Problem details »
Rewrite the entries below as a numbered list, omitting any blank lines.

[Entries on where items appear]
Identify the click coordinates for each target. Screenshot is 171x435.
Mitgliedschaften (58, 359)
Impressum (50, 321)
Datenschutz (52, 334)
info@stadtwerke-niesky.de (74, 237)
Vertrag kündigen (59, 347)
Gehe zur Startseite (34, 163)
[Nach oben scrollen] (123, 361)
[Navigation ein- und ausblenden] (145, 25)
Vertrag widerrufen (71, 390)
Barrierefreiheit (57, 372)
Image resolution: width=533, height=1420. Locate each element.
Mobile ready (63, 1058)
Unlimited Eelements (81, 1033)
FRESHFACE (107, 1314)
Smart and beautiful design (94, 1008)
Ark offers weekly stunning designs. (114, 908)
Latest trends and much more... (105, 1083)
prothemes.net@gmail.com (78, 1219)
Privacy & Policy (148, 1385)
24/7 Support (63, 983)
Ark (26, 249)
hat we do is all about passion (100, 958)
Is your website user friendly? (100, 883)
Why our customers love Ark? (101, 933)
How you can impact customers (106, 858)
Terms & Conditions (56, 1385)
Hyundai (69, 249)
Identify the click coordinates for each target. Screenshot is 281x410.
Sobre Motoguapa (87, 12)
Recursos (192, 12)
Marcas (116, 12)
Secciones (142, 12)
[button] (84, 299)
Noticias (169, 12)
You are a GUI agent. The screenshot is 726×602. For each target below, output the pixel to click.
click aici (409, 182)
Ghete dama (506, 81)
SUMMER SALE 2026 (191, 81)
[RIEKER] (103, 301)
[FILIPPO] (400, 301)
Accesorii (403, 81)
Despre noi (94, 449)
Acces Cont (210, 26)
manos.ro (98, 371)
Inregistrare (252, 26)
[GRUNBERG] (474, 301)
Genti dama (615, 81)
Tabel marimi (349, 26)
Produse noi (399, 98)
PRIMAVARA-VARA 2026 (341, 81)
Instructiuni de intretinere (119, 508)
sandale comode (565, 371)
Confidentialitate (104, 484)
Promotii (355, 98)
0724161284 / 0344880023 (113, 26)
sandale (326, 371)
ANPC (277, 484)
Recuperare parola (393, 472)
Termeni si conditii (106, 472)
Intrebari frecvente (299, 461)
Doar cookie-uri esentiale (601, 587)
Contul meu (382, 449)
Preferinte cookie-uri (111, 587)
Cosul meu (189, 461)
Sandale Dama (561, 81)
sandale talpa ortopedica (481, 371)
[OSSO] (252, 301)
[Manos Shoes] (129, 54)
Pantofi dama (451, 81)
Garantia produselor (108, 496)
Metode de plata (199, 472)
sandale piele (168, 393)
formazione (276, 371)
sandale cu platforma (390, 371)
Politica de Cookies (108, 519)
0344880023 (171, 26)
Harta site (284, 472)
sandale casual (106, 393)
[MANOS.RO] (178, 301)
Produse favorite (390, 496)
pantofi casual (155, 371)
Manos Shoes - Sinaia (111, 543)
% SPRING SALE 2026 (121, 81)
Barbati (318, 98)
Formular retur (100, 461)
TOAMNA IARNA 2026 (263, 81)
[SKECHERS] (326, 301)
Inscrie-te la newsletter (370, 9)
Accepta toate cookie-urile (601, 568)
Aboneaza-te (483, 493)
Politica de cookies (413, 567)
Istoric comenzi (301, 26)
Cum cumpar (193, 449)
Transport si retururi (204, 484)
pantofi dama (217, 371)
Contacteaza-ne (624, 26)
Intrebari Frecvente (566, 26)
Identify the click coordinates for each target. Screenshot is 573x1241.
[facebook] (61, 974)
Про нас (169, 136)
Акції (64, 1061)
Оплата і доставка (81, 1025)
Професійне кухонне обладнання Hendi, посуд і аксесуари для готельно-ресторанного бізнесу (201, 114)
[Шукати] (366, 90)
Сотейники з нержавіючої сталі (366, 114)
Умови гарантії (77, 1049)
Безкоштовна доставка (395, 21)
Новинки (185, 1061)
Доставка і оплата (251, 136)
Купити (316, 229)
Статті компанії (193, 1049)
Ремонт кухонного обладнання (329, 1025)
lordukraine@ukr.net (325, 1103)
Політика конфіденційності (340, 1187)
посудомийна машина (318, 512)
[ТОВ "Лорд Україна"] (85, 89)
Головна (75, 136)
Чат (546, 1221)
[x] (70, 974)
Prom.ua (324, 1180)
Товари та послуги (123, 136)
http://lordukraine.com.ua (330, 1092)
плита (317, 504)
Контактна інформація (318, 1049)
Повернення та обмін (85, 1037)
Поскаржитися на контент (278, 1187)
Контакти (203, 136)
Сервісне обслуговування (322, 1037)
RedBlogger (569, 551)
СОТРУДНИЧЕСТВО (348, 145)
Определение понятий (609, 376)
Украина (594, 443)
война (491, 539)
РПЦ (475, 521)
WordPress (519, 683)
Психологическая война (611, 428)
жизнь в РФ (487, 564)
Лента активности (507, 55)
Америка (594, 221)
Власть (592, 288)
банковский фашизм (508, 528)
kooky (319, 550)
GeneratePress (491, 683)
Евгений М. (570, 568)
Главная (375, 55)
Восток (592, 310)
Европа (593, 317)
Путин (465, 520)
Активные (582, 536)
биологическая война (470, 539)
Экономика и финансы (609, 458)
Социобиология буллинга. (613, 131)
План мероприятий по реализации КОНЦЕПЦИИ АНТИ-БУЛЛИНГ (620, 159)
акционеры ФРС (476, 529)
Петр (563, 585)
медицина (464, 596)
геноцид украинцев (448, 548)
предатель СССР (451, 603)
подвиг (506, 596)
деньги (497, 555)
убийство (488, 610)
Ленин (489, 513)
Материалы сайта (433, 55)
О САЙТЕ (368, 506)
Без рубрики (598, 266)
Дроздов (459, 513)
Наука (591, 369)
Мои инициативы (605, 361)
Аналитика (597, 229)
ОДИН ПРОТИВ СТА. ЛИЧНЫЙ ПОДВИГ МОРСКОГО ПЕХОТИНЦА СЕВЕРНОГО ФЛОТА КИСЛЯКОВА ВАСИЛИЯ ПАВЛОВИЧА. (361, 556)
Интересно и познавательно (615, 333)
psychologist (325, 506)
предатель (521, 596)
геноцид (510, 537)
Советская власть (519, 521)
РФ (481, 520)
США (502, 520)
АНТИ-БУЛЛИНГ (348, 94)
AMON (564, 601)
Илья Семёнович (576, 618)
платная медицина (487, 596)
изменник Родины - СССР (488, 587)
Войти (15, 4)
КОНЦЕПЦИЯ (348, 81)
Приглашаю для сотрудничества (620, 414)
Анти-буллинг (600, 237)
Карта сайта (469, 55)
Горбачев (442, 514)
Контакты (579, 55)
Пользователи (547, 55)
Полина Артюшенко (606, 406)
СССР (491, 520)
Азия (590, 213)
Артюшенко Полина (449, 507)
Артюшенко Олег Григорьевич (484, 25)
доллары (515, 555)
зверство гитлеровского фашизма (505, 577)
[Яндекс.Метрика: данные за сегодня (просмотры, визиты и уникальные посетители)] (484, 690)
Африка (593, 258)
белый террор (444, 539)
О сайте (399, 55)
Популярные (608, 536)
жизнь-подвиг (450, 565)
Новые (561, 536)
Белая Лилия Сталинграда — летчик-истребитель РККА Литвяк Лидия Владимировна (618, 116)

Response to the exercise »
1. Identify the click coordinates for each target. Screenshot is 171x435.
2. Mitgliedschaften (58, 359)
3. Impressum (50, 321)
4. Datenschutz (52, 334)
5. info@stadtwerke-niesky.de (74, 237)
6. Vertrag kündigen (59, 347)
7. Gehe zur Startseite (34, 163)
8. [Nach oben scrollen] (123, 361)
9. [Navigation ein- und ausblenden] (145, 25)
10. Vertrag widerrufen (71, 390)
11. Barrierefreiheit (57, 372)
12. Image resolution: width=533, height=1420. Locate each element.
13. Mobile ready (63, 1058)
14. Unlimited Eelements (81, 1033)
15. FRESHFACE (107, 1314)
16. Smart and beautiful design (94, 1008)
17. Ark offers weekly stunning designs. (114, 908)
18. Latest trends and much more... (105, 1083)
19. prothemes.net@gmail.com (78, 1219)
20. Privacy & Policy (148, 1385)
21. 24/7 Support (63, 983)
22. Ark (26, 249)
23. hat we do is all about passion (100, 958)
24. Is your website user friendly? (100, 883)
25. Why our customers love Ark? (101, 933)
26. How you can impact customers (106, 858)
27. Terms & Conditions (56, 1385)
28. Hyundai (69, 249)
29. Identify the click coordinates for each target. Screenshot is 281x410.
30. Sobre Motoguapa (87, 12)
31. Recursos (192, 12)
32. Marcas (116, 12)
33. Secciones (142, 12)
34. [button] (84, 299)
35. Noticias (169, 12)
36. You are a GUI agent. The screenshot is 726×602. For each target below, output the pixel to click.
37. click aici (409, 182)
38. Ghete dama (506, 81)
39. SUMMER SALE 2026 (191, 81)
40. [RIEKER] (103, 301)
41. [FILIPPO] (400, 301)
42. Accesorii (403, 81)
43. Despre noi (94, 449)
44. Acces Cont (210, 26)
45. manos.ro (98, 371)
46. Inregistrare (252, 26)
47. [GRUNBERG] (474, 301)
48. Genti dama (615, 81)
49. Tabel marimi (349, 26)
50. Produse noi (399, 98)
51. PRIMAVARA-VARA 2026 (341, 81)
52. Instructiuni de intretinere (119, 508)
53. sandale comode (565, 371)
54. Confidentialitate (104, 484)
55. Promotii (355, 98)
56. 0724161284 / 0344880023 (113, 26)
57. sandale (326, 371)
58. ANPC (277, 484)
59. Recuperare parola (393, 472)
60. Termeni si conditii (106, 472)
61. Intrebari frecvente (299, 461)
62. Doar cookie-uri esentiale (601, 587)
63. Contul meu (382, 449)
64. Preferinte cookie-uri (111, 587)
65. Cosul meu (189, 461)
66. Sandale Dama (561, 81)
67. sandale talpa ortopedica (481, 371)
68. [OSSO] (252, 301)
69. [Manos Shoes] (129, 54)
70. Pantofi dama (451, 81)
71. Garantia produselor (108, 496)
72. Metode de plata (199, 472)
73. sandale piele (168, 393)
74. formazione (276, 371)
75. sandale cu platforma (390, 371)
76. Politica de Cookies (108, 519)
77. 0344880023 (171, 26)
78. Harta site (284, 472)
79. sandale casual (106, 393)
80. [MANOS.RO] (178, 301)
81. Produse favorite (390, 496)
82. pantofi casual (155, 371)
83. Manos Shoes - Sinaia (111, 543)
84. % SPRING SALE 2026 (121, 81)
85. Barbati (318, 98)
86. Formular retur (100, 461)
87. TOAMNA IARNA 2026 (263, 81)
88. [SKECHERS] (326, 301)
89. Inscrie-te la newsletter (370, 9)
90. Accepta toate cookie-urile (601, 568)
91. Aboneaza-te (483, 493)
92. Politica de cookies (413, 567)
93. Istoric comenzi (301, 26)
94. Cum cumpar (193, 449)
95. Transport si retururi (204, 484)
96. pantofi dama (217, 371)
97. Contacteaza-ne (624, 26)
98. Intrebari Frecvente (566, 26)
99. Identify the click coordinates for each target. Screenshot is 573x1241.
100. [facebook] (61, 974)
101. Про нас (169, 136)
102. Акції (64, 1061)
103. Оплата і доставка (81, 1025)
104. Професійне кухонне обладнання Hendi, посуд і аксесуари для готельно-ресторанного бізнесу (201, 114)
105. [Шукати] (366, 90)
106. Сотейники з нержавіючої сталі (366, 114)
107. Умови гарантії (77, 1049)
108. Безкоштовна доставка (395, 21)
109. Новинки (185, 1061)
110. Доставка і оплата (251, 136)
111. Купити (316, 229)
112. Статті компанії (193, 1049)
113. Ремонт кухонного обладнання (329, 1025)
114. lordukraine@ukr.net (325, 1103)
115. Політика конфіденційності (340, 1187)
116. посудомийна машина (318, 512)
117. [ТОВ "Лорд Україна"] (85, 89)
118. Головна (75, 136)
119. Чат (546, 1221)
120. [x] (70, 974)
121. Prom.ua (324, 1180)
122. Товари та послуги (123, 136)
123. http://lordukraine.com.ua (330, 1092)
124. плита (317, 504)
125. Контактна інформація (318, 1049)
126. Повернення та обмін (85, 1037)
127. Поскаржитися на контент (278, 1187)
128. Контакти (203, 136)
129. Сервісне обслуговування (322, 1037)
130. RedBlogger (569, 551)
131. СОТРУДНИЧЕСТВО (348, 145)
132. Определение понятий (609, 376)
133. Украина (594, 443)
134. война (491, 539)
135. РПЦ (475, 521)
136. WordPress (519, 683)
137. Психологическая война (611, 428)
138. жизнь в РФ (487, 564)
139. Лента активности (507, 55)
140. Америка (594, 221)
141. Власть (592, 288)
142. банковский фашизм (508, 528)
143. kooky (319, 550)
144. GeneratePress (491, 683)
145. Евгений М. (570, 568)
146. Главная (375, 55)
147. Восток (592, 310)
148. Европа (593, 317)
149. Путин (465, 520)
150. Активные (582, 536)
151. биологическая война (470, 539)
152. Экономика и финансы (609, 458)
153. Социобиология буллинга. (613, 131)
154. План мероприятий по реализации КОНЦЕПЦИИ АНТИ-БУЛЛИНГ (620, 159)
155. акционеры ФРС (476, 529)
156. Петр (563, 585)
157. медицина (464, 596)
158. геноцид украинцев (448, 548)
159. предатель СССР (451, 603)
160. подвиг (506, 596)
161. деньги (497, 555)
162. убийство (488, 610)
163. Ленин (489, 513)
164. Материалы сайта (433, 55)
165. О САЙТЕ (368, 506)
166. Без рубрики (598, 266)
167. Дроздов (459, 513)
168. Наука (591, 369)
169. Мои инициативы (605, 361)
170. Аналитика (597, 229)
171. ОДИН ПРОТИВ СТА. ЛИЧНЫЙ ПОДВИГ МОРСКОГО ПЕХОТИНЦА СЕВЕРНОГО ФЛОТА КИСЛЯКОВА ВАСИЛИЯ ПАВЛОВИЧА. (361, 556)
172. Интересно и познавательно (615, 333)
173. psychologist (325, 506)
174. предатель (521, 596)
175. геноцид (510, 537)
176. Советская власть (519, 521)
177. РФ (481, 520)
178. США (502, 520)
179. АНТИ-БУЛЛИНГ (348, 94)
180. AMON (564, 601)
181. Илья Семёнович (576, 618)
182. платная медицина (487, 596)
183. изменник Родины - СССР (488, 587)
184. Войти (15, 4)
185. КОНЦЕПЦИЯ (348, 81)
186. Приглашаю для сотрудничества (620, 414)
187. Анти-буллинг (600, 237)
188. Карта сайта (469, 55)
189. Горбачев (442, 514)
190. Контакты (579, 55)
191. Пользователи (547, 55)
192. Полина Артюшенко (606, 406)
193. СССР (491, 520)
194. Азия (590, 213)
195. Артюшенко Полина (449, 507)
196. Артюшенко Олег Григорьевич (484, 25)
197. доллары (515, 555)
198. зверство гитлеровского фашизма (505, 577)
199. [Яндекс.Метрика: данные за сегодня (просмотры, визиты и уникальные посетители)] (484, 690)
200. Африка (593, 258)
201. белый террор (444, 539)
202. О сайте (399, 55)
203. Популярные (608, 536)
204. жизнь-подвиг (450, 565)
205. Новые (561, 536)
206. Белая Лилия Сталинграда — летчик-истребитель РККА Литвяк Лидия Владимировна (618, 116)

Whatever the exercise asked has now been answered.